READING PASSAGE:
[start]
Browser: The extraordinary life of Irish revolutionary Margaret Skinnider

Brief reviews of Margaret Skinnider, by Mary McAuliffe; Unspeakable, by Harriet Shawcross; The Book of Longings, by Sue Monk Kidd; The Magicians, by Marcus Chown; Terrorists, Anarchists and Republicans, by Richard Whatmore; and Virgin and Child, by Maggie Hamond

Margaret Skinnider was a suffragette and a nationalist prepared to use force to achieve Irish independence

Margaret Skinnider
By Mary McAuliffe
UCD Press, €17
Margaret Skinnider features briefly in Irish history books as the woman who was wounded commanding a military action during the Easter 1916 Rising. But Skinnider was much more than this: a suffragette, a socialist, a trade union activist, and a nationalist prepared to use force to achieve Irish independence. Mary McAuliffe's meticulously researched biography seeks to shed light on a complex woman living an extraordinary life.
[end]
MATERIAL SHOWN:
[start]
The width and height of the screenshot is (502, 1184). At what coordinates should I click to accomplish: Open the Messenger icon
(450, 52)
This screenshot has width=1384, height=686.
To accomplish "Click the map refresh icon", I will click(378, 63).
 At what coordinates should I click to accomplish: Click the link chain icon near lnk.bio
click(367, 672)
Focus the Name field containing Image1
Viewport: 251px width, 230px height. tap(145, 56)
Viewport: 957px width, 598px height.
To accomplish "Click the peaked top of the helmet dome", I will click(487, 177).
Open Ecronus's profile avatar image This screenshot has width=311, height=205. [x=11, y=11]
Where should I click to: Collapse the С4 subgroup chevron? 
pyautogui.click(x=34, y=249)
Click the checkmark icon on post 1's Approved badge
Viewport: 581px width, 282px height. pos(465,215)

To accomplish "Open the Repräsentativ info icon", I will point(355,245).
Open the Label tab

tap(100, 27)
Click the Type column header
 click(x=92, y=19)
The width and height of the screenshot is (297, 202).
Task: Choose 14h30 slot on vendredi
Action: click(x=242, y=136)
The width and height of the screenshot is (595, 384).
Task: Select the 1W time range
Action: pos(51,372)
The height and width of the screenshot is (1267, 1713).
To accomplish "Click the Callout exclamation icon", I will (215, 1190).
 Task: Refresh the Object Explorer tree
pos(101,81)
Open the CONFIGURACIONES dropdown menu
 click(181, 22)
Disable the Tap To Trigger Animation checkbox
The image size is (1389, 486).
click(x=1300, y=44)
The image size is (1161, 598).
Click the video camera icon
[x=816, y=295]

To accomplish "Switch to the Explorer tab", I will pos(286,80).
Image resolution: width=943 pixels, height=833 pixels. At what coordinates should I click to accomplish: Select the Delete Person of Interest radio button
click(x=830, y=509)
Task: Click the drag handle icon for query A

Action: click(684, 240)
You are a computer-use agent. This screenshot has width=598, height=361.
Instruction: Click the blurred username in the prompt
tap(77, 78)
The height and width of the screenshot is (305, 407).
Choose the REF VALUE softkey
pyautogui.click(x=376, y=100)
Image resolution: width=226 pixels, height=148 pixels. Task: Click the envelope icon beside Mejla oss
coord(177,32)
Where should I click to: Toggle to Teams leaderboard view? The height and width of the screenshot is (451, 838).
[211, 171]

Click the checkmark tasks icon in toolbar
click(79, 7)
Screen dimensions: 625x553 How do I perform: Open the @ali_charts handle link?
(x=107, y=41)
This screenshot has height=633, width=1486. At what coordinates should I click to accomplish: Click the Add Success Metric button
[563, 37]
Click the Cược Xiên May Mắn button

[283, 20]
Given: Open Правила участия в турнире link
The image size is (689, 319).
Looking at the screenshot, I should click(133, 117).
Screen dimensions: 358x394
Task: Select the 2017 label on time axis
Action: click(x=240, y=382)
[end]
GOAL: In the Margaret Skinnider review, switch "suffragette" to "suffragist" and give everything from "Brief reviews of" down to "an extraordinary life." again.

THE RESULT:
Brief reviews of Margaret Skinnider, by Mary McAuliffe; Unspeakable, by Harriet Shawcross; The Book of Longings, by Sue Monk Kidd; The Magicians, by Marcus Chown; Terrorists, Anarchists and Republicans, by Richard Whatmore; and Virgin and Child, by Maggie Hamond

Margaret Skinnider was a suffragist and a nationalist prepared to use force to achieve Irish independence

Margaret Skinnider
By Mary McAuliffe
UCD Press, €17
Margaret Skinnider features briefly in Irish history books as the woman who was wounded commanding a military action during the Easter 1916 Rising. But Skinnider was much more than this: a suffragist, a socialist, a trade union activist, and a nationalist prepared to use force to achieve Irish independence. Mary McAuliffe's meticulously researched biography seeks to shed light on a complex woman living an extraordinary life.